**Supplied entries:**

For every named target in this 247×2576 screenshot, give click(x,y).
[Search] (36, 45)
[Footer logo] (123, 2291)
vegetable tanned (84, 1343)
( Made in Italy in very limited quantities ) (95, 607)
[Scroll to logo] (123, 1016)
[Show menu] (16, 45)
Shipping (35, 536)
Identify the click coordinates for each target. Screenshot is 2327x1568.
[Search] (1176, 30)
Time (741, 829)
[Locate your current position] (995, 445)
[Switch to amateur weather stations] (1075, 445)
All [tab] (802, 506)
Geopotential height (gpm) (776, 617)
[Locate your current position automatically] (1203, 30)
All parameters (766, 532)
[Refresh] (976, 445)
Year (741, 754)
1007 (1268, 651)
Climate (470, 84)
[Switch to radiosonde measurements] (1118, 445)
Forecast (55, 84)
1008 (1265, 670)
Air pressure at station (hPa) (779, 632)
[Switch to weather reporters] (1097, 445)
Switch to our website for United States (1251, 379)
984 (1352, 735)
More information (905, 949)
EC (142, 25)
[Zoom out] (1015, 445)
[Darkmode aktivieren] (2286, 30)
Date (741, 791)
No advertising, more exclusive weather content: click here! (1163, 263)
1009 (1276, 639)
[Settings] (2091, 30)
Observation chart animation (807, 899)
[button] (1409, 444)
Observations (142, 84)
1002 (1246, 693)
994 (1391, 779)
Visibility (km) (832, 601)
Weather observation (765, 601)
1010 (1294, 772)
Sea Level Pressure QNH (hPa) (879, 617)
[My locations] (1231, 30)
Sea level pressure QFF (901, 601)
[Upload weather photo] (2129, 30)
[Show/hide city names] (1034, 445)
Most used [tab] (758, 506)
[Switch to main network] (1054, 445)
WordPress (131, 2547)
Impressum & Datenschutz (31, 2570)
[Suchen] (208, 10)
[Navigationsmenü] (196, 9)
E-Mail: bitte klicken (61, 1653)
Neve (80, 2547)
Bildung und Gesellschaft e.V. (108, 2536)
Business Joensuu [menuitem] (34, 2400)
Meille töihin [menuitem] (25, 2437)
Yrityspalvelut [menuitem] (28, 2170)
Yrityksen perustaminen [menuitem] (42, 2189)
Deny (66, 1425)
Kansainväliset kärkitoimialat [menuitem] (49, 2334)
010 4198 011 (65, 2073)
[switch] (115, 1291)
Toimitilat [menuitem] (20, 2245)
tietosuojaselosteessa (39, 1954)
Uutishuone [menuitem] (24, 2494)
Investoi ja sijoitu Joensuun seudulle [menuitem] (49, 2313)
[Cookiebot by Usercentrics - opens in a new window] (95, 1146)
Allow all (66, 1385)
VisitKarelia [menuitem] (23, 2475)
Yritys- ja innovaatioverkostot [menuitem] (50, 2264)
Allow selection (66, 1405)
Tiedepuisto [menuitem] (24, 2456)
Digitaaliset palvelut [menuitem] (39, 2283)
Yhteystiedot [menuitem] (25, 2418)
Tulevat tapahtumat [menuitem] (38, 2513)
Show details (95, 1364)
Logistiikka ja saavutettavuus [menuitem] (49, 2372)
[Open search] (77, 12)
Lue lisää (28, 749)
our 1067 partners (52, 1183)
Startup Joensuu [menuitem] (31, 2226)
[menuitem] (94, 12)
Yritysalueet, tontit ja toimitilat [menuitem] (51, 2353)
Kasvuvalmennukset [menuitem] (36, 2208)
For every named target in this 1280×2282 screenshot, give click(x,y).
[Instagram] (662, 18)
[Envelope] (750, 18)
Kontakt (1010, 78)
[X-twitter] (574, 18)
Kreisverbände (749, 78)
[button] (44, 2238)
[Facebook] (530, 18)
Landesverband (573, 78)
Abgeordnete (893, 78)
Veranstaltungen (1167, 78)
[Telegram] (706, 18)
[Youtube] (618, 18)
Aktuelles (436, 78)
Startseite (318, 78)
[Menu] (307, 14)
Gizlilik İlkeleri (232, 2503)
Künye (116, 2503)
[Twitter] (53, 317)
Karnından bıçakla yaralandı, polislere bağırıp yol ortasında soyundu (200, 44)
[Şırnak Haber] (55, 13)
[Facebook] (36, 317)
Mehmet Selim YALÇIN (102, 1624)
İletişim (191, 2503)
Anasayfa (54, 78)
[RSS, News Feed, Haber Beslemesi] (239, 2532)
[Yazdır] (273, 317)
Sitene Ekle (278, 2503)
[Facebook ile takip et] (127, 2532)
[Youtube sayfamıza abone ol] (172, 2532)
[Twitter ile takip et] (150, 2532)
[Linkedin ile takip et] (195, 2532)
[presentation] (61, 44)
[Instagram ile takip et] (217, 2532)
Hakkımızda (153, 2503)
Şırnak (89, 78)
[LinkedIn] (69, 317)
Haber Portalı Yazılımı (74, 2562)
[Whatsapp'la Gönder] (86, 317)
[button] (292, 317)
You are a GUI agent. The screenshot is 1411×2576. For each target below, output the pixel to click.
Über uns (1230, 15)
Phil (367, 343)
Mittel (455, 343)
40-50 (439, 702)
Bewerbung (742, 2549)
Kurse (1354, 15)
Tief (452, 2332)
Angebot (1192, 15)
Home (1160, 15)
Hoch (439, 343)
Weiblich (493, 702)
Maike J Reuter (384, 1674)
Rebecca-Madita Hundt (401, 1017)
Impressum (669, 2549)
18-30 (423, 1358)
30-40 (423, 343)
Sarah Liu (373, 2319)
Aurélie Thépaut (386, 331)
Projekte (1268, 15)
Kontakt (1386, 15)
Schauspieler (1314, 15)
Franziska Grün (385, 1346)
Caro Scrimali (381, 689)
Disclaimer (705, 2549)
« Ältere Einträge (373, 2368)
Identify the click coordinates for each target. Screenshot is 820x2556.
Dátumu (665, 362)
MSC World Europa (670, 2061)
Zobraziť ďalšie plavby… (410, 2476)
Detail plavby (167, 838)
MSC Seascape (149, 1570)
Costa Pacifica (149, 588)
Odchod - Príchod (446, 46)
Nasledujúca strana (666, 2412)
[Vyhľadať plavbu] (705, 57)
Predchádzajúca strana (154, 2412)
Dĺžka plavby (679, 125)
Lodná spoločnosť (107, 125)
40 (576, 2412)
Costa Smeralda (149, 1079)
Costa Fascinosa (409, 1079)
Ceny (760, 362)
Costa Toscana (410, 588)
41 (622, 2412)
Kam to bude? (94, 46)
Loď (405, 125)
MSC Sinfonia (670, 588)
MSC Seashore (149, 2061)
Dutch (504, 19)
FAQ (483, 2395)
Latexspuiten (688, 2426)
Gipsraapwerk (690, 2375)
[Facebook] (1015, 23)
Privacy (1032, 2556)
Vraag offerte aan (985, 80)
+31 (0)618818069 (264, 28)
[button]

**What is required:** Please copy, exactly as written, every line in the listing above from the line with "Forecast (55, 84)" up to and including the line with "994 (1391, 779)".

**Written response:**
Forecast (55, 84)
1008 (1265, 670)
Air pressure at station (hPa) (779, 632)
[Switch to weather reporters] (1097, 445)
Switch to our website for United States (1251, 379)
984 (1352, 735)
More information (905, 949)
EC (142, 25)
[Zoom out] (1015, 445)
[Darkmode aktivieren] (2286, 30)
Date (741, 791)
No advertising, more exclusive weather content: click here! (1163, 263)
1009 (1276, 639)
[Settings] (2091, 30)
Observation chart animation (807, 899)
[button] (1409, 444)
Observations (142, 84)
1002 (1246, 693)
994 (1391, 779)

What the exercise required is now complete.